Remote Access VPN (Easy VPN) provides a secure tunnel over the public network to the off-site users. Easy VPN is a proper client-server model, that is why we will try to perform maximum configurations on the sever end and use Cisco VPN client software at user end to establish connection.

Basic steps for Easy VPN Configuration:

1- First configure the ASA interface

* Interface name

* Security level

* IP address

* Enable crypto isakmp on ASA

2- Configure IP pool

* Pool name

* Range of IP addresses to be used in pool

3- Configure user accounts

* Username

* Password

3- First define the ISAKMP Policy.

* Authentication

* Hash

* Encryption

* Group

4- Establish IPsec transform set.

* Esp-des

* Esp-md5-hmac

* Esp-aes

* Asp-sha-hmac

5- Configure tunnel group

* Group name

* Group policies

6- Now apply crypto map on the outside interface.

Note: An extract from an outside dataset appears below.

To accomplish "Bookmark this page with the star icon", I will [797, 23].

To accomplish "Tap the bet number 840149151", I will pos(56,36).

* Used to verify the outgoing interface traffic

Configuration of ASA

ASA(config)#interface GigabitEthernet 0/1

ASA(config-if)# no shutdown

ASA(config-if)# nameif outside

ASA(config-if)# ip address 20.1.1.50 255.0.0.0

ASA(config-if)#exit



ASA(config)# crypto isakmp enable outside

(To enable crypto isakmp on ASA)

ASA(config)# ip local poolname 30.1.1.1-30.1.1.50

(define IP pool)

ASA(config)# route outside 0 0 20.0.0.0



ASA(config)# username Mark password Cisco

(define username and password)



Now defined the IKE polices on ASA

ASA-(config)#crypto isakmp policy 10

(10 is isakmp policy number)

ASA(config-isakmp)#encryption des

(enable encryption des)

ASA(config-isakmp)#hash md5

(enable algorithm md5 for hashing)

ASA(config-isakmp)#authentication pre-share

(enable Pre-shared method)

ASA(config-isakmp)#group 2

(enable diffie-Helman group 2)

ASA(config-isakmp)#exit

(Exit from crypto isakmp mode)



ASA(config)#crypto ipsec transform-set ts2 esp-des esp-md5-hmac

(Here encryption type is des and hashing technique is md5-hmac)

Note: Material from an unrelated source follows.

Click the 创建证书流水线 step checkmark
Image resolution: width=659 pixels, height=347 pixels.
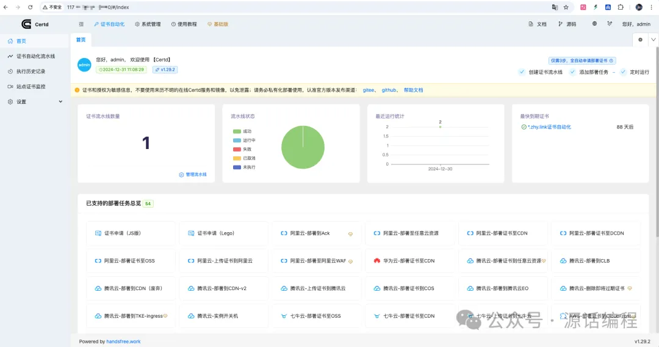pos(522,72)
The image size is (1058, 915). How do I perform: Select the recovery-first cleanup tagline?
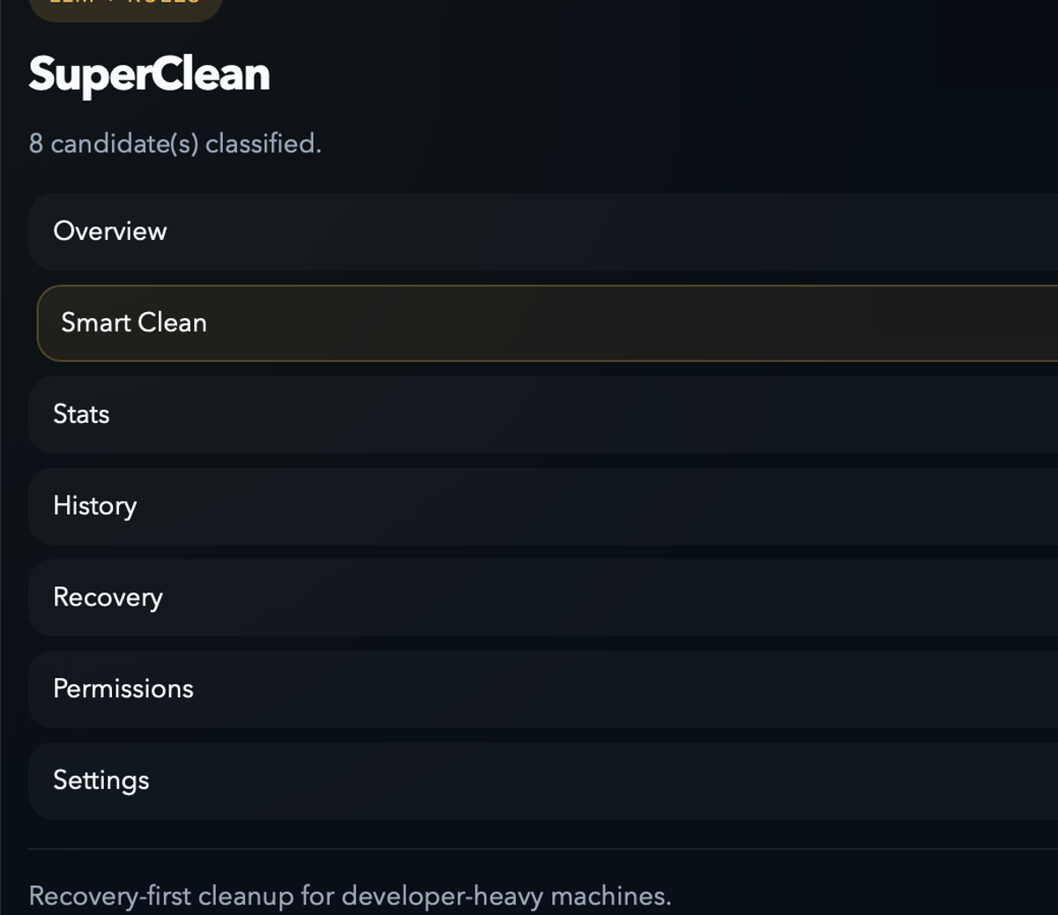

ASA(config)# crypto dynamic-map dmap 10 set transform-set ts2

(apply the transform set)

ASA(config)#crypto map imap 10 ipsec-isakmp dynamic dmap

(call dynamic-map in crypto map name imap)

ASA(config)# tunnel-group marketing type ipsec-ra

(create a group for marketing department)

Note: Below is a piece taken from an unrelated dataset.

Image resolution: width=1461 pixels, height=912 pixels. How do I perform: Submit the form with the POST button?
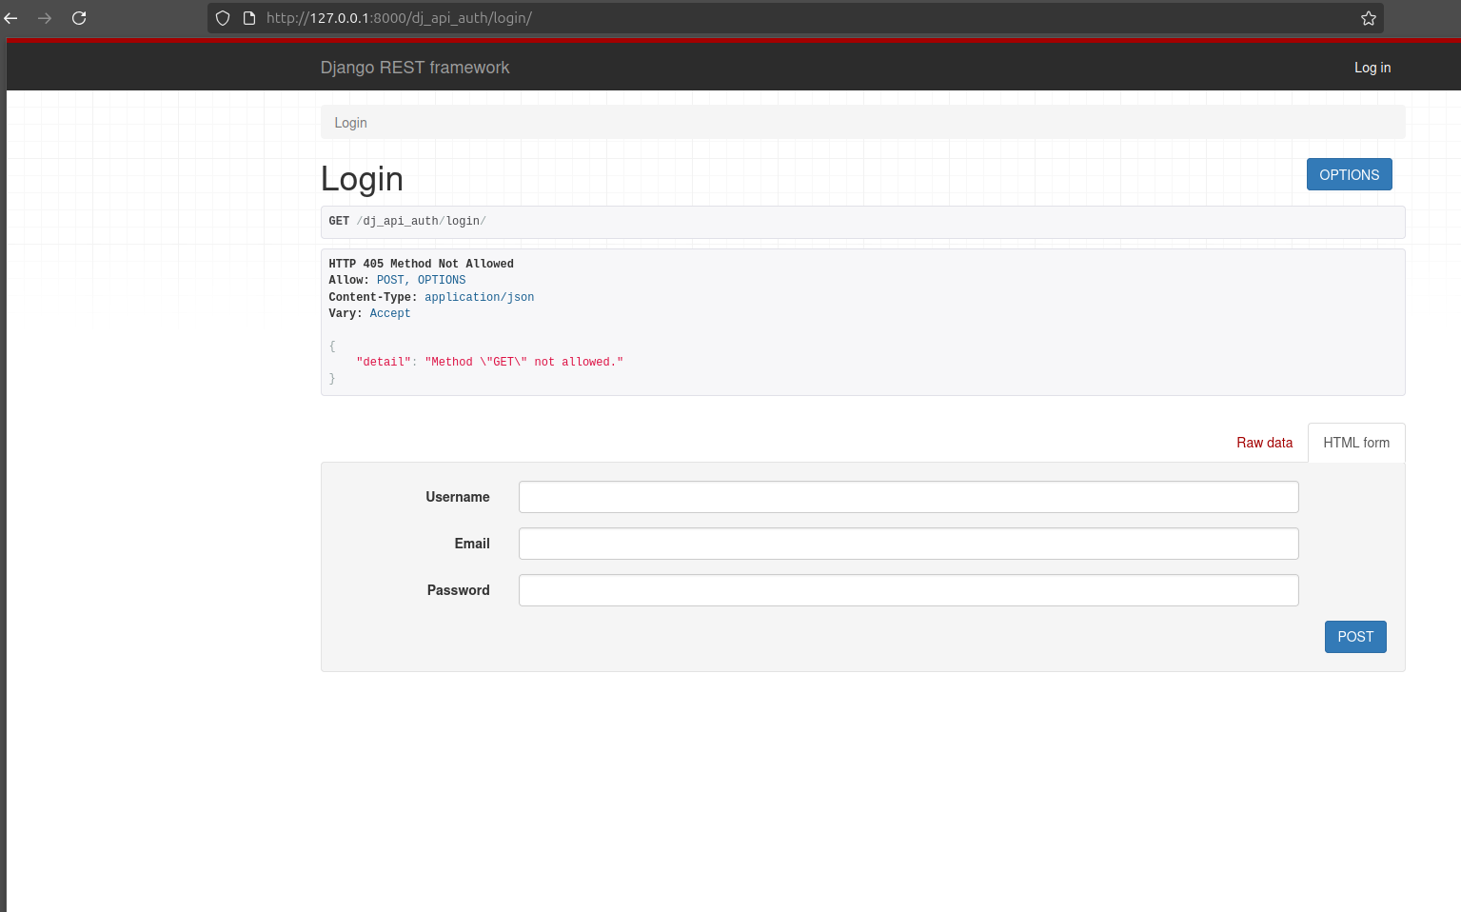1355,636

ASA(config)# tunnel-group marketing general-attributes

ASA(config-general)# address-pool poolname

ASA(config-general)# exit



ASA(config)# tunnel-group marketing ipsec-attributes

ASA(config-ipsec)# pre-shared-key Cisco

ASA(config-ipsec)# exit

ASA-B(config)# crypto map imap interface outside

(Apply crypto map on outside interface)


Now to verify the secure tunnel, dial connection from user end using Cisco VPN client.